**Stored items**
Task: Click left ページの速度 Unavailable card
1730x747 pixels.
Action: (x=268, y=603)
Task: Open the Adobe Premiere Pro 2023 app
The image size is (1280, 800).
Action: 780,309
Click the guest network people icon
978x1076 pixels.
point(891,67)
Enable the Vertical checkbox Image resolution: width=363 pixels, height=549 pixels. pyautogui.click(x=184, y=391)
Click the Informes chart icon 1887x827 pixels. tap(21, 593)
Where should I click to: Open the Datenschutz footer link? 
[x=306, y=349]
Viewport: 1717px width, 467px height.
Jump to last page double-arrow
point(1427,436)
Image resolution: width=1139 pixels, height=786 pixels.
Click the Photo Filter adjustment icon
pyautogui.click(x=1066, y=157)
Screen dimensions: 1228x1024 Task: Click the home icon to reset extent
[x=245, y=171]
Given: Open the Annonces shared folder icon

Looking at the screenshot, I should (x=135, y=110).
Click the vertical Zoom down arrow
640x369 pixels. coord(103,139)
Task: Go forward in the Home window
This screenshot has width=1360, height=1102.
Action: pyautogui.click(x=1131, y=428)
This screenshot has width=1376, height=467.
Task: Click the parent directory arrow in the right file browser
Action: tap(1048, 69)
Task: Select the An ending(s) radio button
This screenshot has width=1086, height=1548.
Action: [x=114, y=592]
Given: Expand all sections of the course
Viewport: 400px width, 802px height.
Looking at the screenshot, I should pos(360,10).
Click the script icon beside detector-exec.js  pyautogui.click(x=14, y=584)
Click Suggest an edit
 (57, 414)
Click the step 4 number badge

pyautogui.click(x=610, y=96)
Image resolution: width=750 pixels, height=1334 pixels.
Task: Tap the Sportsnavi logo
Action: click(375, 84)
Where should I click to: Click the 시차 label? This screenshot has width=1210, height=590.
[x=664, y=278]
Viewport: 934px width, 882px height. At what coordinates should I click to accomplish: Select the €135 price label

**Task**
Each line from the one with "Where should I click to: Click" through the last line of the records must be written out word for word. Include nothing else.

**Answer section**
Where should I click to: Click the 시차 label? This screenshot has width=1210, height=590.
[x=664, y=278]
Viewport: 934px width, 882px height. At what coordinates should I click to accomplish: Select the €135 price label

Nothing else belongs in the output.